Next we sought to determine whether genes with extreme within-population variability are specifically involved in any maladaptive processes. Since we are now studying the global trend of expression variability of human genes, we sought to exclude the genes that have population-specific expression variabilities. We excluded 1,106 of such genes from the total list of 18, 081 genes by either regressing ηCEU with ηYRI or regressing ηYRI with ηCEU (the union set, compared with the outliers as intersection set described above). In the end we retained a total of 16,975 mRNAs that showed similar variability in CEU and YRI. Since these transcripts have highly correlated within-population variability between these two populations, we focused the following analysis only on CEU population, unless otherwise mentioned.
The 16,975 mRNAs with homogeneous variability in the two populations were ranked according to their expression variability η from the lowest to the highest. By controlling the confidence level at 5%, we selected the top 2.5% and bottom 2.5% as the most and the least variable genes for further comparison respectively (424 out of 16, 975 genes for each group, see Table S3 for complete lists of genes). We performed an enrichment test by setting all 16, 975 transcripts in our study as background, then applied subsequent false discover rate (FDR) correction on each functional category using classifications in the DAVID biological database . Functional enrichment analysis specifically included (1) Gene Ontology (GO) classifications (biological process, cellular component and molecular function at all levels), (2) KEGG pathways, (3) interaction with HIV-1 (human immunodeficiency virus 1) (from NCBI HIV-1, Human Interaction Database ), and (4) human disease annotations (from NIH Genetic Association Database  and OMIM).
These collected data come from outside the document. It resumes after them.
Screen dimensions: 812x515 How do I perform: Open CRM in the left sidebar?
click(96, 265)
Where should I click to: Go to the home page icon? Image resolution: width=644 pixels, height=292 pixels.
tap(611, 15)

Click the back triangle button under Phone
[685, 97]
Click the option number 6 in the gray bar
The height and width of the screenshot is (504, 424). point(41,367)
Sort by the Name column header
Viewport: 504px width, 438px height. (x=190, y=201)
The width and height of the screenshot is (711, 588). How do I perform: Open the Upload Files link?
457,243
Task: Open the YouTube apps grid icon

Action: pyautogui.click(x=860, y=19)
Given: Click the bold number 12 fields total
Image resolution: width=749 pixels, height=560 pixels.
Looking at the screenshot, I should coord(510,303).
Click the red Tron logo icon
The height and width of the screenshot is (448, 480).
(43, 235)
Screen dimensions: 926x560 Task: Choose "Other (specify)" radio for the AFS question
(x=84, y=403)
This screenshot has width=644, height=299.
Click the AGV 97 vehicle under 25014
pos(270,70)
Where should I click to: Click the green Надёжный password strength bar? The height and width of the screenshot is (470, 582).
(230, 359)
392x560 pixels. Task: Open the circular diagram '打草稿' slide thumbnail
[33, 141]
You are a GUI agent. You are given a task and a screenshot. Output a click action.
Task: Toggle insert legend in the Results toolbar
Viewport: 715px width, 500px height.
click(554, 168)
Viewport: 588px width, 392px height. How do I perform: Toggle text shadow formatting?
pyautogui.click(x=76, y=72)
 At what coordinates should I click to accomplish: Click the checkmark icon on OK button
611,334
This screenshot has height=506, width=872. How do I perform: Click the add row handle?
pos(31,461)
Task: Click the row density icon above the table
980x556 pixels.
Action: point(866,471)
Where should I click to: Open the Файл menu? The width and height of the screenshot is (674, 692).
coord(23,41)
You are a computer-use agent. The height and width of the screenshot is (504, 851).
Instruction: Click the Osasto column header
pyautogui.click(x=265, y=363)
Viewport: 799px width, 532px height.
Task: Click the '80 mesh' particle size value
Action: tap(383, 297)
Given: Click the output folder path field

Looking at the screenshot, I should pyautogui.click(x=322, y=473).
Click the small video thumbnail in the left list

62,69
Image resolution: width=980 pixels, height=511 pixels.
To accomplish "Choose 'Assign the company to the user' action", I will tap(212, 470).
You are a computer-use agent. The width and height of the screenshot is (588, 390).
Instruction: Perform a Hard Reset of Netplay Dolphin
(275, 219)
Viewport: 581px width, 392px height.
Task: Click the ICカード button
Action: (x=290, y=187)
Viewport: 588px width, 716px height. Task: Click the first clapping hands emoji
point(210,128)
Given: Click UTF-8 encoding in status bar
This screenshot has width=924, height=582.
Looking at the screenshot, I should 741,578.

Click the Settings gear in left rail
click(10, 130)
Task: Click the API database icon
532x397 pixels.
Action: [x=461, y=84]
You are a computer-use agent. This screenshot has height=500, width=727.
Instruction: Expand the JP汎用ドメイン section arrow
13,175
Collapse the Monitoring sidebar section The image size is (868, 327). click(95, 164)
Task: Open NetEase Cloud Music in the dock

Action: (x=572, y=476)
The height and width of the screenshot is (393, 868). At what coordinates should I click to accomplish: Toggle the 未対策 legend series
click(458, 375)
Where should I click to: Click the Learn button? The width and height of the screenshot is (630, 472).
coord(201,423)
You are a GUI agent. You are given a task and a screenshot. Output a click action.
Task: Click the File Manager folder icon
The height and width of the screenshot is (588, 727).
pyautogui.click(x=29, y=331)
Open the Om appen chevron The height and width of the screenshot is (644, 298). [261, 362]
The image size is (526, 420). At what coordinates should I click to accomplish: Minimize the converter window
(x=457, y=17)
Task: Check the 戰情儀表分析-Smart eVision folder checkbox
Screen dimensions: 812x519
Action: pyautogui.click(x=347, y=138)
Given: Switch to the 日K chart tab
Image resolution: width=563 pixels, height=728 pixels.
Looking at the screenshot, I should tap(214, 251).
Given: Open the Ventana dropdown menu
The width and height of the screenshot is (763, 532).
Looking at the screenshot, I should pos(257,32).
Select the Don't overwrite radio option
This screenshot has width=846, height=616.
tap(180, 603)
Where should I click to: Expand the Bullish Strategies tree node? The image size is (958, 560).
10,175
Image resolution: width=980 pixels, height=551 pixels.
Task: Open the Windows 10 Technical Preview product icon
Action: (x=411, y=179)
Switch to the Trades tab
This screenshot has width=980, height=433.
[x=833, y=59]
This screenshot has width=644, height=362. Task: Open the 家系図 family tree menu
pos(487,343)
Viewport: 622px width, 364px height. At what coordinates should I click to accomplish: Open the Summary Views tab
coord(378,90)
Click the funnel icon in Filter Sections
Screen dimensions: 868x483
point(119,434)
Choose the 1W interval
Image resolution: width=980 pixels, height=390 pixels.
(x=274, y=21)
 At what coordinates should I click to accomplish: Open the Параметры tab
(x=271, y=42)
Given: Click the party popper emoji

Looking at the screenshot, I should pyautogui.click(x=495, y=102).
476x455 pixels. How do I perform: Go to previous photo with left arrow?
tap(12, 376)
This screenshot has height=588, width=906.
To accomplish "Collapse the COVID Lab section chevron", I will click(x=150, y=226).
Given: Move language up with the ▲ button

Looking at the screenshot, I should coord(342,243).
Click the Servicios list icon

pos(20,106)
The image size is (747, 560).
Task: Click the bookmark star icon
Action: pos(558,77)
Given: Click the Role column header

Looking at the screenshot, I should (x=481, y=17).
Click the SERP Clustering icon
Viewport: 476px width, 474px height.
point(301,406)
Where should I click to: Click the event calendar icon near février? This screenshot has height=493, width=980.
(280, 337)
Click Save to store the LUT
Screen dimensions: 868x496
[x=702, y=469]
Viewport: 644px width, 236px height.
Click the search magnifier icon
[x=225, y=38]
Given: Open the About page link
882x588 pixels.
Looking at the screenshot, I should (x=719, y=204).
As shown in Table 1, genes with the lowest expression variability are significantly enriched for fundamental biological processes such as translation and ribosome constituents (FDR=0.02). The ribosomal genes are known to be dosage-sensitive ; this observation strongly suggests that expression variability within human populations indeed reflects intrinsic dosage-sensitivity of human genes. In sharp contrast with the least variable genes, genes with the greatest variability are enriched for behavior (FDR=0.08), taxis (FDR=0.02) and response to external stimulus (FDR≤0.05). While genes with the least expression variability are not associated with any human diseases reported from case-control studies deposited in GAD (NIH Genetic Association Database ), interestingly, genes with the highest expression variability are associated with seven human diseases (Table 1), mostly related to disease classes including ageing (FDR=0.007) and neurological disorders (FDR=0.036). Examination using disease associations documented in OMIM (Online Mendelian Inheritance in Man) did not find significant associations, however this might be due to the lower coverage of OMIM as compared to GAD, and the more stringent criteria used by OMIM in reporting disease associations. As GAD is primarily designed for collecting disease-associated genes bearing unevenly distributed biomarkers (e.g. SNPs), our observed disease association might be attributed to expression manifestation of these documented sequence polymorphisms.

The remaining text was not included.